[Stored data entries]

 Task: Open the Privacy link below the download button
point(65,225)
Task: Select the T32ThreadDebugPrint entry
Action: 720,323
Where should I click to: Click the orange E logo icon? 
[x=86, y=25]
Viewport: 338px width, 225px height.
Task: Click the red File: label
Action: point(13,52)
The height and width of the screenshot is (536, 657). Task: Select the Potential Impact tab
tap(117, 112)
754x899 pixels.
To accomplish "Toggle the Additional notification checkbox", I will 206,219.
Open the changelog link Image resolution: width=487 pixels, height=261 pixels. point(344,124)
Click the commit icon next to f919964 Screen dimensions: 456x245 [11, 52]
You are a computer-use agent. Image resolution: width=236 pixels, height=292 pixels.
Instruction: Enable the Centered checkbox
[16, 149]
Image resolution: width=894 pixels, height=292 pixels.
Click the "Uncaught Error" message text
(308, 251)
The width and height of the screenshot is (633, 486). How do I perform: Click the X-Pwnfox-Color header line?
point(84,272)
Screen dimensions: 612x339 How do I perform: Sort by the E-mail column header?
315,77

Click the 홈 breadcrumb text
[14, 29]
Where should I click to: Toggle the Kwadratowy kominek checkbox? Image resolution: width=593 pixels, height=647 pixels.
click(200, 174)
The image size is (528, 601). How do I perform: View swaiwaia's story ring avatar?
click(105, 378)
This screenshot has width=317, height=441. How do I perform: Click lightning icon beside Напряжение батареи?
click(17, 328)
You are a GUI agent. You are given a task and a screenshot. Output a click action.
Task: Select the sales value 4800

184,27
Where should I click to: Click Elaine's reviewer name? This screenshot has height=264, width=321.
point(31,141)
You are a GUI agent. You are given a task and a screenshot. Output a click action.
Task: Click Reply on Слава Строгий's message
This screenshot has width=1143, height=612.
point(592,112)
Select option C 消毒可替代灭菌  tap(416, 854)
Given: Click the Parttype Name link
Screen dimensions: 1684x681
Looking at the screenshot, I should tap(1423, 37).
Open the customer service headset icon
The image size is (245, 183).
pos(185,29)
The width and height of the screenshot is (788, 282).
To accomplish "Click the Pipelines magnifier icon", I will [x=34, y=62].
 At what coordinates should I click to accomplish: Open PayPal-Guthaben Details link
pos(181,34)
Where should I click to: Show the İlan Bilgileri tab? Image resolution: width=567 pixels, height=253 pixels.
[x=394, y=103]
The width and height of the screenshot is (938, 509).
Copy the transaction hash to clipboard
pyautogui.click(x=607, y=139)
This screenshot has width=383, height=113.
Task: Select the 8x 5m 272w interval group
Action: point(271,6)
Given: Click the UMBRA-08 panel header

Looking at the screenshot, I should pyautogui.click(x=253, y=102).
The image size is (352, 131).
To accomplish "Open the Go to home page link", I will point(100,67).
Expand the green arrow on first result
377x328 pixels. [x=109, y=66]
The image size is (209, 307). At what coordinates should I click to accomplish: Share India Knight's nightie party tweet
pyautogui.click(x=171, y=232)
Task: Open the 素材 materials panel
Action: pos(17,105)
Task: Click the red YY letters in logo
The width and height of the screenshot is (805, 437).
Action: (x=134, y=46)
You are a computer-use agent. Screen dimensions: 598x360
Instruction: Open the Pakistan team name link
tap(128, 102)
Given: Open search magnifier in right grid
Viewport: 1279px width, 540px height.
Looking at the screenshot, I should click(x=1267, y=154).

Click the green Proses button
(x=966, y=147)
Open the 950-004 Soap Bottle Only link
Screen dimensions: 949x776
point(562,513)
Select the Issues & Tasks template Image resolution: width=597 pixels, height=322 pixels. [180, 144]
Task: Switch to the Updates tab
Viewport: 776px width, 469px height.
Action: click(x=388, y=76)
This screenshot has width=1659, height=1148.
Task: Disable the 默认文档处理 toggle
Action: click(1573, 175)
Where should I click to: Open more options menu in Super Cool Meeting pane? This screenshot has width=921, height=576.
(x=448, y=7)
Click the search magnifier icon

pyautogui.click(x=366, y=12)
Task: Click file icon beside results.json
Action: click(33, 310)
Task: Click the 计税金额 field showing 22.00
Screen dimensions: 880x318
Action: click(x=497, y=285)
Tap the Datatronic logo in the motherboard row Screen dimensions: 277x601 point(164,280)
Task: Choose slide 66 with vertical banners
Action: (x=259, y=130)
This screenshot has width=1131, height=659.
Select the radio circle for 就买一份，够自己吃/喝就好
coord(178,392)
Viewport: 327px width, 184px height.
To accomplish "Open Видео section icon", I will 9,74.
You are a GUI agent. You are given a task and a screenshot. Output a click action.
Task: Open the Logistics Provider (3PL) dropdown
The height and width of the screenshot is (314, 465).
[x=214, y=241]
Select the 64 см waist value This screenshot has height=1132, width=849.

**Exercise objective**
Repeat each line above exactly as it stands.

**Task solution**
 Task: Open the Privacy link below the download button
point(65,225)
Task: Select the T32ThreadDebugPrint entry
Action: 720,323
Where should I click to: Click the orange E logo icon? 
[x=86, y=25]
Viewport: 338px width, 225px height.
Task: Click the red File: label
Action: point(13,52)
The height and width of the screenshot is (536, 657). Task: Select the Potential Impact tab
tap(117, 112)
754x899 pixels.
To accomplish "Toggle the Additional notification checkbox", I will 206,219.
Open the changelog link Image resolution: width=487 pixels, height=261 pixels. point(344,124)
Click the commit icon next to f919964 Screen dimensions: 456x245 [11, 52]
You are a computer-use agent. Image resolution: width=236 pixels, height=292 pixels.
Instruction: Enable the Centered checkbox
[16, 149]
Image resolution: width=894 pixels, height=292 pixels.
Click the "Uncaught Error" message text
(308, 251)
The width and height of the screenshot is (633, 486). How do I perform: Click the X-Pwnfox-Color header line?
point(84,272)
Screen dimensions: 612x339 How do I perform: Sort by the E-mail column header?
315,77

Click the 홈 breadcrumb text
[14, 29]
Where should I click to: Toggle the Kwadratowy kominek checkbox? Image resolution: width=593 pixels, height=647 pixels.
click(200, 174)
The image size is (528, 601). How do I perform: View swaiwaia's story ring avatar?
click(105, 378)
This screenshot has width=317, height=441. How do I perform: Click lightning icon beside Напряжение батареи?
click(17, 328)
You are a GUI agent. You are given a task and a screenshot. Output a click action.
Task: Select the sales value 4800

184,27
Where should I click to: Click Elaine's reviewer name? This screenshot has height=264, width=321.
point(31,141)
You are a GUI agent. You are given a task and a screenshot. Output a click action.
Task: Click Reply on Слава Строгий's message
This screenshot has width=1143, height=612.
point(592,112)
Select option C 消毒可替代灭菌  tap(416, 854)
Given: Click the Parttype Name link
Screen dimensions: 1684x681
Looking at the screenshot, I should tap(1423, 37).
Open the customer service headset icon
The image size is (245, 183).
pos(185,29)
The width and height of the screenshot is (788, 282).
To accomplish "Click the Pipelines magnifier icon", I will [x=34, y=62].
 At what coordinates should I click to accomplish: Open PayPal-Guthaben Details link
pos(181,34)
Where should I click to: Show the İlan Bilgileri tab? Image resolution: width=567 pixels, height=253 pixels.
[x=394, y=103]
The width and height of the screenshot is (938, 509).
Copy the transaction hash to clipboard
pyautogui.click(x=607, y=139)
This screenshot has width=383, height=113.
Task: Select the 8x 5m 272w interval group
Action: point(271,6)
Given: Click the UMBRA-08 panel header

Looking at the screenshot, I should pyautogui.click(x=253, y=102).
The image size is (352, 131).
To accomplish "Open the Go to home page link", I will point(100,67).
Expand the green arrow on first result
377x328 pixels. [x=109, y=66]
The image size is (209, 307). At what coordinates should I click to accomplish: Share India Knight's nightie party tweet
pyautogui.click(x=171, y=232)
Task: Open the 素材 materials panel
Action: pos(17,105)
Task: Click the red YY letters in logo
The width and height of the screenshot is (805, 437).
Action: (x=134, y=46)
You are a computer-use agent. Screen dimensions: 598x360
Instruction: Open the Pakistan team name link
tap(128, 102)
Given: Open search magnifier in right grid
Viewport: 1279px width, 540px height.
Looking at the screenshot, I should click(x=1267, y=154).

Click the green Proses button
(x=966, y=147)
Open the 950-004 Soap Bottle Only link
Screen dimensions: 949x776
point(562,513)
Select the Issues & Tasks template Image resolution: width=597 pixels, height=322 pixels. [180, 144]
Task: Switch to the Updates tab
Viewport: 776px width, 469px height.
Action: click(x=388, y=76)
This screenshot has width=1659, height=1148.
Task: Disable the 默认文档处理 toggle
Action: click(1573, 175)
Where should I click to: Open more options menu in Super Cool Meeting pane? This screenshot has width=921, height=576.
(x=448, y=7)
Click the search magnifier icon

pyautogui.click(x=366, y=12)
Task: Click file icon beside results.json
Action: click(33, 310)
Task: Click the 计税金额 field showing 22.00
Screen dimensions: 880x318
Action: click(x=497, y=285)
Tap the Datatronic logo in the motherboard row Screen dimensions: 277x601 point(164,280)
Task: Choose slide 66 with vertical banners
Action: (x=259, y=130)
This screenshot has width=1131, height=659.
Select the radio circle for 就买一份，够自己吃/喝就好
coord(178,392)
Viewport: 327px width, 184px height.
To accomplish "Open Видео section icon", I will 9,74.
You are a GUI agent. You are given a task and a screenshot. Output a click action.
Task: Open the Logistics Provider (3PL) dropdown
The height and width of the screenshot is (314, 465).
[x=214, y=241]
Select the 64 см waist value This screenshot has height=1132, width=849.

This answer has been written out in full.